Thursdays in the summer, we’re harvesting for market.
8 a.m. I obsess over the weather. I have a few weather pages bookmarked on my computer. To have a general idea of what you’re about to get hit with is good. About 10 of us harvest, all by hand. We harvest as much as possible early, getting kale and chard while they’re still in the shade. Inside eight greenhouses we grow tomatoes, cucumbers, okra, tomatillos, and peppers. Mosquitoes like to attack in the houses, so you’re trying to hurry before you get eaten alive.
10 a.m. We wash everything and put it in coolers, splitting up inventory between the Carmel and Broad Ripple markets.
12 p.m. At lunch, we sit around the picnic table next to the barn, joke, and relax.

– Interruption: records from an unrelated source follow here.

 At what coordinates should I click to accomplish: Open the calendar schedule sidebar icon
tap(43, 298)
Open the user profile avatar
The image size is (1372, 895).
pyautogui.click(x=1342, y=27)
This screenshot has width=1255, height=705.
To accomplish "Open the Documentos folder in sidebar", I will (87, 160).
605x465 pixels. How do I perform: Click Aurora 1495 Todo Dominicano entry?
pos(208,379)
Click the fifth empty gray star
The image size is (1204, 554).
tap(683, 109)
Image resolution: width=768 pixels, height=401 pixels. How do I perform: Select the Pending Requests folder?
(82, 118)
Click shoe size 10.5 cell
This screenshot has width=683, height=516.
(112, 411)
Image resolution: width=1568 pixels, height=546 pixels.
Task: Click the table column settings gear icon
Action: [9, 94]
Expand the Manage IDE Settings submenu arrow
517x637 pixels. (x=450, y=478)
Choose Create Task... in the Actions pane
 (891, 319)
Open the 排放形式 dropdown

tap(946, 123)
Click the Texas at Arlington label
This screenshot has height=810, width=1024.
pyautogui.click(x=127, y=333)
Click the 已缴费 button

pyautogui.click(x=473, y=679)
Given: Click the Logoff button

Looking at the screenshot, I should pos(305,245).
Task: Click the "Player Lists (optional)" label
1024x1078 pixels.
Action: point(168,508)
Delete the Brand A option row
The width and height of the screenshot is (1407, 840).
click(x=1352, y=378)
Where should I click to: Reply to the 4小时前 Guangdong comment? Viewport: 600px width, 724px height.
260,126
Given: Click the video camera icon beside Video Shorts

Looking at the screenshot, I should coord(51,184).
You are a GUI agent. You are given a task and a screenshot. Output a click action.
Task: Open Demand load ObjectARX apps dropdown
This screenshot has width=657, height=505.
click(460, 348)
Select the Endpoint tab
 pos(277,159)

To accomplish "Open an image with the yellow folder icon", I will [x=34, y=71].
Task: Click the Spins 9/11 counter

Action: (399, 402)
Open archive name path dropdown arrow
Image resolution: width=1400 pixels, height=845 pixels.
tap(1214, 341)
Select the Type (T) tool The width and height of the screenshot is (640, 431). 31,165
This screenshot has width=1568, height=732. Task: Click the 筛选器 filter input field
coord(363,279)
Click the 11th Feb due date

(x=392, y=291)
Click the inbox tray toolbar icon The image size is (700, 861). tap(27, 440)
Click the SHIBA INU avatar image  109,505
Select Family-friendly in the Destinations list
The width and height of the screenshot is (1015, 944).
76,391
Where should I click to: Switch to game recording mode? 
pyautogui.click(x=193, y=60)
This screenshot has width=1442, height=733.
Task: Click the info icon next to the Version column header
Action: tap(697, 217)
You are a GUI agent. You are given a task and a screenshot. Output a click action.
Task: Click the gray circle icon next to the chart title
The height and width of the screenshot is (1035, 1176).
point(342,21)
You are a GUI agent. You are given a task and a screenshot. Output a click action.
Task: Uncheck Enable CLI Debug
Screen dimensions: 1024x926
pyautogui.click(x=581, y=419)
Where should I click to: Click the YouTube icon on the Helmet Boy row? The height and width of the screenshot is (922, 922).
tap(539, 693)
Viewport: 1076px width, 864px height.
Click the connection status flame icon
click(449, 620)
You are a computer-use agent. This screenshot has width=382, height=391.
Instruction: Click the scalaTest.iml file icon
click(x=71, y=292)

2 p.m. Everything has to be packed correctly and ready to go [to market] for the next morning. It’s easy to forget tomatoes because they aren’t in the cooler, and that’s probably the worst thing ever to forget.
3 p.m. I love the heat. You’re weeding in the field with a stirrup hoe, and you’re just dripping with sweat, trying to keep these plants alive.
4 p.m. I get on the tractor to till up beds or prepare beds for transplanting. I love the smell of dirt.
And chicken manure. It’s the farm smell, like the tractor running and the grease.
5 p.m. The night before a market day, I think about who’s going to be there and try to get our people to do things they’re good at.
This article appeared in the August 2015 issue.